*Required action*.
Your answer should be the records below, repeated exactly as they stand.
☆ ☆ ☆ ☆ ☆
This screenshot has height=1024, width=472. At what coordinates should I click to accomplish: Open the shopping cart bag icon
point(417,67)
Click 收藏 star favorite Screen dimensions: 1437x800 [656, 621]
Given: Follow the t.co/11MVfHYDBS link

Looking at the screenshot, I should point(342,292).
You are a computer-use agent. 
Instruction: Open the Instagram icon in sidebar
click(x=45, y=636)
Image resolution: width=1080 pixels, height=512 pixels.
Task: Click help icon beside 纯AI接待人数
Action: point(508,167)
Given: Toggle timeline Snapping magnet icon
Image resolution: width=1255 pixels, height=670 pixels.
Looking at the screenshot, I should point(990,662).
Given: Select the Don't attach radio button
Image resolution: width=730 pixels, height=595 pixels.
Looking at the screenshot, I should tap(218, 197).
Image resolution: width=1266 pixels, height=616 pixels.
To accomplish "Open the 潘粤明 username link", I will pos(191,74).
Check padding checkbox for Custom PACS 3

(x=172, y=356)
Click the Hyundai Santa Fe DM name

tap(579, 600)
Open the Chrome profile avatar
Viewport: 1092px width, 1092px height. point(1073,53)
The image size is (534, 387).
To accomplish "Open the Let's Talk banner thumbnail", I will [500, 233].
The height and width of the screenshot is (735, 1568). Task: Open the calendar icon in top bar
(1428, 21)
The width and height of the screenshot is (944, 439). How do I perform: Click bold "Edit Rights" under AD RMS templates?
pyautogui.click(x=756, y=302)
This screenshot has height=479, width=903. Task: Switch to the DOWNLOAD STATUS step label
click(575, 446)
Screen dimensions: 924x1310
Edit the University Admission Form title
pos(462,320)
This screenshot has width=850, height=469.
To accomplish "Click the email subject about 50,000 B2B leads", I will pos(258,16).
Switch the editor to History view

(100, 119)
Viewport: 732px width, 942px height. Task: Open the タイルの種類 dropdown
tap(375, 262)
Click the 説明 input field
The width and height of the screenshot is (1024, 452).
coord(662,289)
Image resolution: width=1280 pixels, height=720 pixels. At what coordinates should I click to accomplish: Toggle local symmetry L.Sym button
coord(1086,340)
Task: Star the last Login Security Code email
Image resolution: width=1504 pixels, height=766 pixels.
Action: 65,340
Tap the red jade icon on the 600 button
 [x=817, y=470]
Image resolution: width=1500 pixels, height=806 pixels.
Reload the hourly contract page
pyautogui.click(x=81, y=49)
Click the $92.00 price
☆ ☆ ☆ ☆ ☆
*The answer*.
This screenshot has height=1024, width=472. At what coordinates should I click to accomplish: Open the shopping cart bag icon
point(417,67)
Click 收藏 star favorite Screen dimensions: 1437x800 [656, 621]
Given: Follow the t.co/11MVfHYDBS link

Looking at the screenshot, I should point(342,292).
You are a computer-use agent. 
Instruction: Open the Instagram icon in sidebar
click(x=45, y=636)
Image resolution: width=1080 pixels, height=512 pixels.
Task: Click help icon beside 纯AI接待人数
Action: point(508,167)
Given: Toggle timeline Snapping magnet icon
Image resolution: width=1255 pixels, height=670 pixels.
Looking at the screenshot, I should point(990,662).
Given: Select the Don't attach radio button
Image resolution: width=730 pixels, height=595 pixels.
Looking at the screenshot, I should tap(218, 197).
Image resolution: width=1266 pixels, height=616 pixels.
To accomplish "Open the 潘粤明 username link", I will pos(191,74).
Check padding checkbox for Custom PACS 3

(x=172, y=356)
Click the Hyundai Santa Fe DM name

tap(579, 600)
Open the Chrome profile avatar
Viewport: 1092px width, 1092px height. point(1073,53)
The image size is (534, 387).
To accomplish "Open the Let's Talk banner thumbnail", I will [500, 233].
The height and width of the screenshot is (735, 1568). Task: Open the calendar icon in top bar
(1428, 21)
The width and height of the screenshot is (944, 439). How do I perform: Click bold "Edit Rights" under AD RMS templates?
pyautogui.click(x=756, y=302)
This screenshot has height=479, width=903. Task: Switch to the DOWNLOAD STATUS step label
click(575, 446)
Screen dimensions: 924x1310
Edit the University Admission Form title
pos(462,320)
This screenshot has width=850, height=469.
To accomplish "Click the email subject about 50,000 B2B leads", I will pos(258,16).
Switch the editor to History view

(100, 119)
Viewport: 732px width, 942px height. Task: Open the タイルの種類 dropdown
tap(375, 262)
Click the 説明 input field
The width and height of the screenshot is (1024, 452).
coord(662,289)
Image resolution: width=1280 pixels, height=720 pixels. At what coordinates should I click to accomplish: Toggle local symmetry L.Sym button
coord(1086,340)
Task: Star the last Login Security Code email
Image resolution: width=1504 pixels, height=766 pixels.
Action: 65,340
Tap the red jade icon on the 600 button
 [x=817, y=470]
Image resolution: width=1500 pixels, height=806 pixels.
Reload the hourly contract page
pyautogui.click(x=81, y=49)
Click the $92.00 price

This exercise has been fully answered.